The Terraform State Chicken-and-Egg Problem – And Why Bootstrapping Is Just Physics

TerraformAWS

TL;DR

  • Terraform can’t create the S3 bucket and DynamoDB table that store its own state – classic chicken-and-egg
  • Three bootstrap options: AWS CLI (recommended), Terraform with local backend, or AWS Console
  • Once bootstrapped, migrate to remote backend with terraform init -migrate-state
  • This pattern (bootstrapping) appears everywhere in software – it’s the “critical mass” problem from physics
  • Always version your bootstrap scripts; they’re the one thing you can’t recreate from state

The Problem

You’re setting up Terraform for a new AWS account. Best practice says:

  1. Store state in S3 with versioning enabled
  2. Use DynamoDB for state locking to prevent concurrent modifications
  3. Enable encryption at rest

So you write this:

# backend.tf
terraform {
  backend "s3" {
    bucket         = "mycompany-terraform-state"
    key            = "infrastructure/terraform.tfstate"
    region         = "eu-west-1"
    dynamodb_table = "terraform-locks"
    encrypt        = true
  }
}

Then you run terraform init and get:

Error: Failed to get existing workspaces: S3 bucket does not exist.

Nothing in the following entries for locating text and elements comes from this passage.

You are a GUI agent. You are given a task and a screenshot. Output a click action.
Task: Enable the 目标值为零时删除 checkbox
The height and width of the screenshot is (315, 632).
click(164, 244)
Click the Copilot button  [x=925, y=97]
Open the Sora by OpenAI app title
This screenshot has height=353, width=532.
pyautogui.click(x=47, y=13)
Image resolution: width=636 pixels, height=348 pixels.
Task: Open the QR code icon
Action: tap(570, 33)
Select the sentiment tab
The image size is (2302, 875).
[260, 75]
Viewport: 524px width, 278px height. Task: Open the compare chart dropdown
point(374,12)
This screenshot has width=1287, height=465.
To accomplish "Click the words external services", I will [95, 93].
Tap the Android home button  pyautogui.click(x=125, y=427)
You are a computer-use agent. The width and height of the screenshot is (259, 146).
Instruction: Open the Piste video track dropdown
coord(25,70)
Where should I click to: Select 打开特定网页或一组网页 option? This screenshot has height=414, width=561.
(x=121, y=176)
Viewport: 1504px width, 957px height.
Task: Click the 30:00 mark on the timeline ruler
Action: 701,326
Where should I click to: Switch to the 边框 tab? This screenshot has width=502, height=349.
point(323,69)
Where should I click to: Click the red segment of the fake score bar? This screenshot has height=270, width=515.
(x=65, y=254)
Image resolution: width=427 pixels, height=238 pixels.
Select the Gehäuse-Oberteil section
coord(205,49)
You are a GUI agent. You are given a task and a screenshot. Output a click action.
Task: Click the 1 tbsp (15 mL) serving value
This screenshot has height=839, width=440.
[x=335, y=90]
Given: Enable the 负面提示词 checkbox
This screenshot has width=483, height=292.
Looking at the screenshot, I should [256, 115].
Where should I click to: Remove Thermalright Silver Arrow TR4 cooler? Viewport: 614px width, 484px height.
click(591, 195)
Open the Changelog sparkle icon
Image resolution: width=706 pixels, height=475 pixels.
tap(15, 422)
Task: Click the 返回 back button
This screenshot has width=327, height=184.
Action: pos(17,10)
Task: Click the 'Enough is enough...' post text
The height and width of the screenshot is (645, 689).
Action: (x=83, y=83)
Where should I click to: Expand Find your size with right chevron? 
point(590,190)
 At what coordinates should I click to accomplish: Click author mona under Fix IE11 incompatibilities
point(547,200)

The referenced S3 bucket must have been previously created.

Right. You can’t use Terraform to create the bucket that Terraform needs to exist before it can run.

This is the bootstrap problem. And it’s not a bug – it’s an unavoidable property of self-referential systems.


Why This Happens (The Physics Analogy)

In nuclear physics, there’s a concept called critical mass – the minimum amount of fissile material needed to sustain a chain reaction. Below that threshold, the reaction fizzles out. You can’t get to critical mass using the chain reaction; you need an external source to assemble the mass first.

Software has the same pattern:

  • Compilers: The first C compiler couldn’t be written in C – it was written in assembly. Once you have one C compiler, you can compile future versions of itself
  • Container registries: You can’t pull the container registry image from a registry that doesn’t exist yet
  • Git servers: You can’t clone the GitLab repo from a GitLab that isn’t running
  • Terraform state: You can’t terraform the bucket that stores terraform state

The solution is always the same: bootstrap from outside the system, then let the system become self-sustaining.


The Three Bootstrap Options

The cleanest approach. Create the resources with CLI commands, then point Terraform at them.

#!/usr/bin/env bash
# bootstrap-terraform-backend.sh
# Run this ONCE per AWS account to create Terraform state infrastructure

set -euo pipefail

AWS_REGION="${AWS_REGION:-eu-west-1}"
STATE_BUCKET="mycompany-terraform-state-$(aws sts get-caller-identity --query Account --output text)"
LOCK_TABLE="terraform-locks"

echo "Creating S3 bucket: $STATE_BUCKET"
aws s3api create-bucket \
  --bucket "$STATE_BUCKET" \
  --region "$AWS_REGION" \
  --create-bucket-configuration LocationConstraint="$AWS_REGION"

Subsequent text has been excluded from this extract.